When the fall hunting seasons approach, Mike McCroskey gets overcome by an antsy, unsettled feeling. He’s not sure just where it comes from, but he knows exactly what it means.
Toledo outdoorsman Mike McCroskey displays geese he shot during the early goose season in September. He has been guiding hunts for more than 30 years.
“I hunt because I must hunt,” the great-grandson of a Cherokee chief says. “My wife doesn’t understand it, and maybe it’s something in my genes. But it is definitely there – it’s real. When it’s hunting season, I must go.”
McCroskey will hunt the tree lines and the woodlots for white-tailed deer, but it’s in the marshes and fields where he spends the most time. Hunting geese and ducks is his passion.
Ohio’s waterfowl hunting season along Lake Erie opens Saturday, and McCroskey expects to be tucked into his hunting blind well before dawn, ready to greet the first dots in the sky as daylight approaches.
“It is a spiritual thing. It is about the tradition of hunting these marshes,” he said.
McCroskey, who grew up on Corduroy Road in Oregon, has been close to those watery grasslands since he was a kid. He now leases properties near the Ottawa National Wildlife Refuge and Magee Marsh Wildlife Area and takes advantage of every opportunity to hunt geese and ducks there.
“There is just something so special, so unique about seeing the seasons change and then watching those geese and ducks come in,” he said. “They come in almost as if they are from another planet. You feel that northwest wind hit you like a breath of fresh air, and you always know the birds were coming.”
The 53-year-old auto worker and DeVilbiss graduate said that despite his hundreds of trips to the fields along the lake, he still is in awe of the birds that frequent the area, and give it the reputation as one of the premier waterfowl hunting locations in this part of the country.

▬▬▬

[Problem set]
(A) According to the article about Mike McCroskey, how long has he been guiding hunts?
(B) Continue the article about Mike McCroskey's waterfowl hunting from where it stops.

(Collected data)
▬▬▬

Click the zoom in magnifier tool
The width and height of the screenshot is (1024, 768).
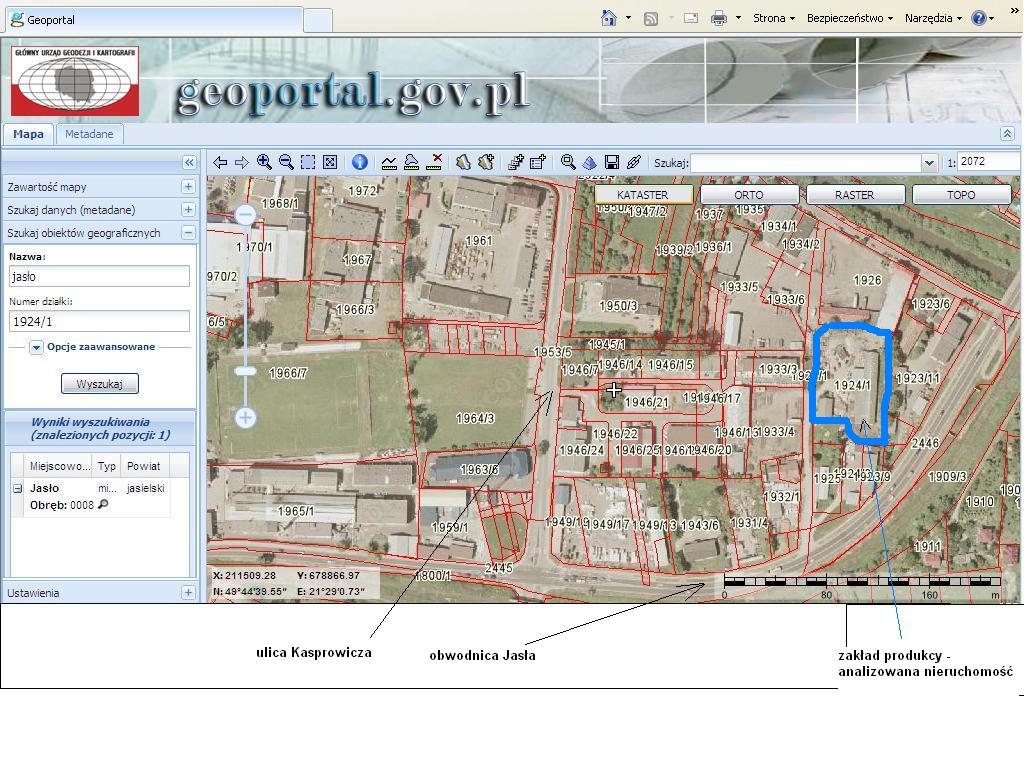tap(264, 162)
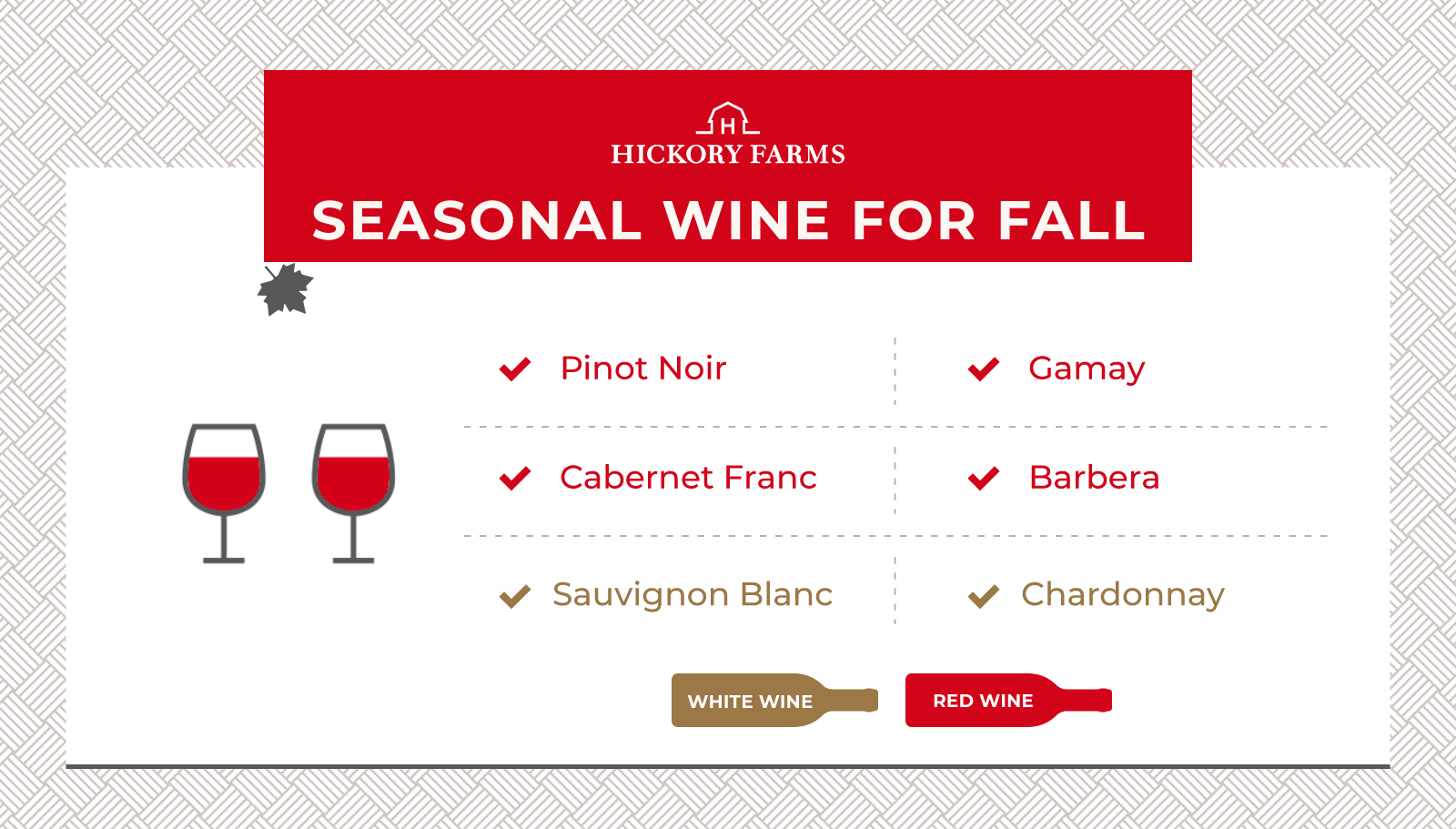Click the Red Wine bottle label
Viewport: 1456px width, 829px height.
(983, 701)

▬▬▬

[Answers by task]
(A) More than 30 years.

(B)
“I love these birds, and I know that makes this such a paradox — how can I kill something I love so much,” he said. “But nothing goes to waste; every bird ends up on the table, feeding my family. There’s a long-standing tradition of hunting and bringing food home to your family. I follow that tradition.”
McCroskey keeps his hunting blind on skids, so it can be moved around the fields as the grain harvests continue. He likes to work along the wheat fields in September, the beans in October, and the corn in November and December.
He uses decoys and a call to bring geese and ducks in, but said that in between flights of waterfowl coming to the fields to feed, he and his hunting partners get to enjoy the many songbirds in the area, a kingfisher swooping down to grab a meal, raccoons pawing at the bank looking for crayfish, or a coyote casting a wary eye toward the decoys.
“There’s really something spiritual about being out there, and the tradition of the duck hunts here,” he said. “And I think about all the great duck hunters I’ve known that have passed away. I still feel them out there, and on the days when the geese come easy, I can see their faces in the stars when we’re sitting in the blind before dawn.”
Former University of Toledo head football coach Tom Amstutz is an avid waterfowl hunter, and he has made numerous trips to those hunting grounds near the lake with McCroskey over the last seven years.
“With Mike, it’s not about just going out and shooting: It’s the whole experience, the stories, and an appreciation for the atmosphere and the surroundings; that’s what I enjoy about it,” Amstutz said. “There’s a real peaceful feeling he has in the blind.”
The pair took advantage of Ohio’s special early goose season in the first two weeks of September, with McCroskey successfully calling in numerous Canada geese.
“He’s very good at it, but what I like most is that he is also very passionate about this,” Amstutz said. “You want to be truly involved in whatever you do, because it makes life richer, and Mike certainly is that way. Hunting with him, you get the complete experience.”
McCroskey, who has guided waterfowl hunts for 30 years and is also a licensed charter fishing captain, said he wishes more waterfowl hunters would become engaged in all of the elements of the sport.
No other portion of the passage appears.